Design Entrepreneur, Sabah Mansoor, Shares Her Journey From Terracotta To Luxurious Interiors.

Sabah Mansoor For Luxury Trending © Copyright PLPG GLOBAL MEDIA 2023
“As a creator, woman, wife, and mother, I’ve learned to pivot to accommodate circumstances, or follow a dream, or pursue an opportunity. While my career path has always included creativity and business, it’s a bit unconventional; and then, motherhood was in the mix. Staying at home with my children for their earliest years became my priority. When it was time to make another shift, interior design was a natural next step.” © Copyright PLPG GLOBAL MEDIA 2023

At the age of nine, Sabah Mansoor was already an apprentice and a keen observer, eager to learn from generations of potters.

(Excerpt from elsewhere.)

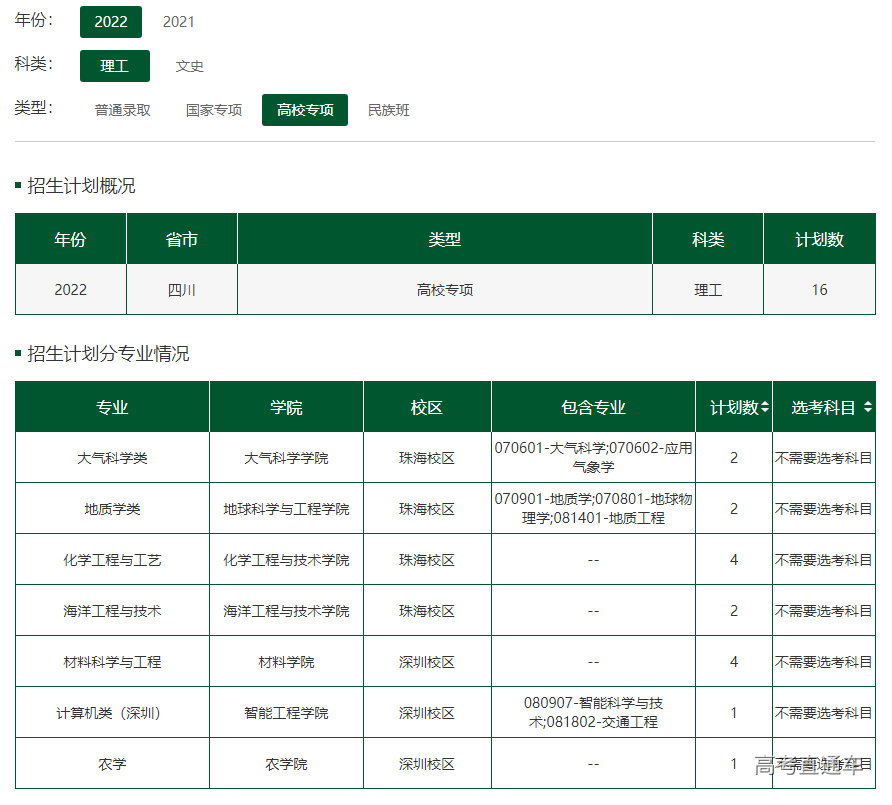892x805 pixels.
Task: Click the 学院 column header
Action: (286, 407)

Their days blended together in the same rhythm – mixing, cutting, molding, and shaping damp terracotta into practical vessels and decorative forms. She liked the earthen smell of clay and mud, taken straight from the Deccan plateau where Bangalore sits. She liked the cool, weighted material in her hands and the tactile experiences of creating. Her city, like many others in India, is host to artisans and craftspeople whose work becomes synonymous with specific neighborhoods. Such is the case for Bangalore’s ‘Pottery Town’, one of the enclaves nestled near the city’s winding ‘Pottery Road’. Stepping into this world of pottery and clay for weekend apprenticeships was one of Sabah’s joys as a child, and a signpost on her path to formal education in art, textiles, and design. 

“When I was growing up, there wasn’t anything offered like ‘art class’ for children, or a studio dedicated to ‘lessons’. You became an apprentice. That was the model for learning a handcraft. You entered a room of multi-generational artisans working together to create. It was immersion. You helped the artisans; by helping you learned what they knew and could eventually create as they did. You were there to continue a tradition. ‘Design’ wasn’t yet seen as a career or a discipline. You learned so you could take part as one of many, continuing these traditions of the arts.” 

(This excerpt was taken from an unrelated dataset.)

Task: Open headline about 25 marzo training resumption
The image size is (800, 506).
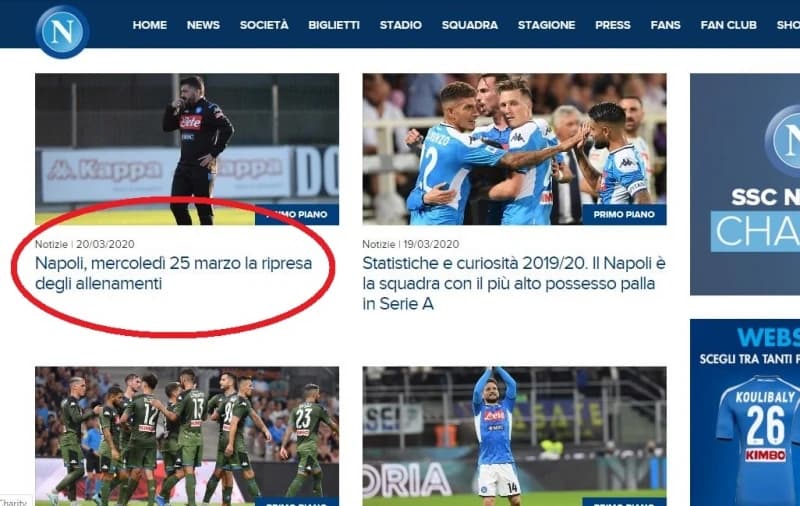Action: [x=173, y=273]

Family life for Sabah and her two sisters included their parents’ department store in a popular commercial district of Bangalore. The sisters grew up surrounded by goods of all descriptions – furnishings, home wares, linens, clothing, and accessories. They were also privy to the conduct of business, the nature of importing and exporting, as well as the importance of customer service and integrity.  

Sabah Mansoor For Luxury Trending © Copyright PLPG GLOBAL MEDIA 2023
Sabah Mansoor For Luxury Trending © Copyright PLPG GLOBAL MEDIA 2023

Sabah’s first introductions to a life outside of India came by way of the Italian nuns who taught at her English-immersion school. “It was a Catholic school. The nuns were strict about things like the measurements of our uniforms, our entry and conduct on school grounds, and our studies.” It was through the nuns – their stories and descriptions of Italy and elsewhere, or their occasional slip in and out of Italian language – that the world beyond Bangalore and beyond India began to take shape for Sabah in a more tangible form.  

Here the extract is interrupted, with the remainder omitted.